Eine zentrale Rolle spielt bei Säugetieren das Hormon Vasopressin, das den Wasserhaushalt reguliert und maßgeblich an der Einleitung und Aufrechterhaltung des Winterschlafs beteiligt ist. Bei den Winterschlaf haltenden Tieren steigt im Herbst die Produktion von Vasopressin und regt einen kohlenhydratbasierten Stoffwechsel an, der mit Durst, einer erhöhten Wasseraufnahme und der Speicherung von Glykogen und Fett einhergeht. Nähert sich der Winter, beginnt der Vasopressin-Spiegel zu sinken, die Tiere stellen auf einen fettbasierten Stoffwechsel um und begeben sich in den Winterschlaf. In dieser Phase wird durch den Fettstoffwechsel im Körper Wasser gebildet. Zugleich wird die Vasopressin-Ausschüttung unterdrückt und im Blutserum sinkt die Osmolalität, was wiederum das Durstgefühl unterdrückt. 

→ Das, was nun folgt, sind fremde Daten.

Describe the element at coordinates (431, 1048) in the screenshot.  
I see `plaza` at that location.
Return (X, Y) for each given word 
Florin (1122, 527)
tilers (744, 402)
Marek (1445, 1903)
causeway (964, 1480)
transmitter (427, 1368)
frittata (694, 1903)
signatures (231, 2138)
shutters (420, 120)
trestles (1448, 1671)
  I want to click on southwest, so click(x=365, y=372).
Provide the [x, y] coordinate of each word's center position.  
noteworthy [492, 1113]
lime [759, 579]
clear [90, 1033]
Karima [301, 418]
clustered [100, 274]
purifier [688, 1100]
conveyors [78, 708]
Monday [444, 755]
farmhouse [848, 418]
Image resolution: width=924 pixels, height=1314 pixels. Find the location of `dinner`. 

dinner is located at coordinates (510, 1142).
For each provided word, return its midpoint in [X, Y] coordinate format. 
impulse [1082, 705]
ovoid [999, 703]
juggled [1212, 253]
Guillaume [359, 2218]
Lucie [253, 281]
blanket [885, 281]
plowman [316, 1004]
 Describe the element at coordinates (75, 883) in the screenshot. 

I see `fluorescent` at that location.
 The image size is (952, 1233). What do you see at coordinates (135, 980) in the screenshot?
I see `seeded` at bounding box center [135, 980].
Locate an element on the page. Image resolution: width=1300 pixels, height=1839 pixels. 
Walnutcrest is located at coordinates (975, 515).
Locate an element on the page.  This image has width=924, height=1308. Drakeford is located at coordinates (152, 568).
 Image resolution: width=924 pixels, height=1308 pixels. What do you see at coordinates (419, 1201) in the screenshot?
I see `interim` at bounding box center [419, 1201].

"Unsere Beobachtung, dass Fettleibigkeit einen natürlichen Zweck erfüllt, nämlich das Überleben zu sichern, insbesondere durch Wasserspeicherung in Zeiten der Knappheit, könnte auch für das Verständnis von Adipositas beim Menschen von Bedeutung sein", erklärt Ko-Autorin Johanna Painer-Gigler vom Forschungsinstitut für Wildtierkunde und Ökologie (FIWI) der Veterinärmedizinischen Universität Wien. 

Die Forscher:innen vermuten, dass beim Menschen die Speicherung von Fett durch eine fehlerhafte Steuerung ausgelöst wird. Dabei könnte Fruktose eine Rolle spielen, gleich ob aus der Nahrung oder im Körper gebildet. So dürfte der Fruchtzucker nicht nur die Signalübertragung durch das "Hungerhormon" Leptin beeinflussen, sondern auch die Vasopressin-Produktion und in der Folge den Durst fördern. "Ein Prozess, der durch Salzaufnahme zusätzlich stimuliert wird", meint Ko-Autorin Szilvia Kalgeropoulu vom FIWI. Die meisten Menschen mit Adipositas hätten ebenfalls einen erhöhten Vasopressin-Spiegel im Blut und würden auch Anzeichen von Dehydrierung aufweisen. Eine ausreichende Flüssigkeitszufuhr sei deshalb für eine gute Gesundheit von entscheidender Bedeutung. Auch die Wirkung von GLP-1-Rezeptoragonisten wie Semaglutid könnte teilweise auf ihre bekannte Fähigkeit zurückzuführen sein, die Vasopressinproduktion zu hemmen.